(Text and item location entries)
..........

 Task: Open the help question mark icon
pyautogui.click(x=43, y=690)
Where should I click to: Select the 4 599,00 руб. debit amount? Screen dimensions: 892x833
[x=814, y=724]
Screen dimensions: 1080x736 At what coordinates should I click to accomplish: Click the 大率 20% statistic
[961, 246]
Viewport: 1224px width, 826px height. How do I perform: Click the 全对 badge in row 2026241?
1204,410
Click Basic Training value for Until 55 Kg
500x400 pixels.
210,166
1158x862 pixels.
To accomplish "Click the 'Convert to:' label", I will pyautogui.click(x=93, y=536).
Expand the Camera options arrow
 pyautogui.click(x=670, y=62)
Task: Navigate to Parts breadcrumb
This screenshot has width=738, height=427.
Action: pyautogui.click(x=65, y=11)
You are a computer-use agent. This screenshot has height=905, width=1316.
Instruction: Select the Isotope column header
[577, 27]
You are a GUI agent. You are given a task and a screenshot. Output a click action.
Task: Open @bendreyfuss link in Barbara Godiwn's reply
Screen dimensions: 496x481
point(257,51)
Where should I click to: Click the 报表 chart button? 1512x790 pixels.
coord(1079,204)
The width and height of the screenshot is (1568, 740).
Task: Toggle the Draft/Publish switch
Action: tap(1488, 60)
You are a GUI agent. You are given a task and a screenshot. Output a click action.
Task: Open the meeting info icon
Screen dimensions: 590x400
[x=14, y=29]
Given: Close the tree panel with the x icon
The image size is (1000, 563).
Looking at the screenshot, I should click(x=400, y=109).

..........

TASK REQUIREMENTS:
Reproduce everything from the line containing "Where should I click to: Select" down to the line containing "Action: pyautogui.click(x=65, y=11)", changing "Basic Training" to "Advanced Training" and leaving all else unchanged. Output only those lines.

RIGHT ANSWER:
Where should I click to: Select the 4 599,00 руб. debit amount? Screen dimensions: 892x833
[x=814, y=724]
Screen dimensions: 1080x736 At what coordinates should I click to accomplish: Click the 大率 20% statistic
[961, 246]
Viewport: 1224px width, 826px height. How do I perform: Click the 全对 badge in row 2026241?
1204,410
Click Advanced Training value for Until 55 Kg
500x400 pixels.
210,166
1158x862 pixels.
To accomplish "Click the 'Convert to:' label", I will pyautogui.click(x=93, y=536).
Expand the Camera options arrow
 pyautogui.click(x=670, y=62)
Task: Navigate to Parts breadcrumb
This screenshot has width=738, height=427.
Action: pyautogui.click(x=65, y=11)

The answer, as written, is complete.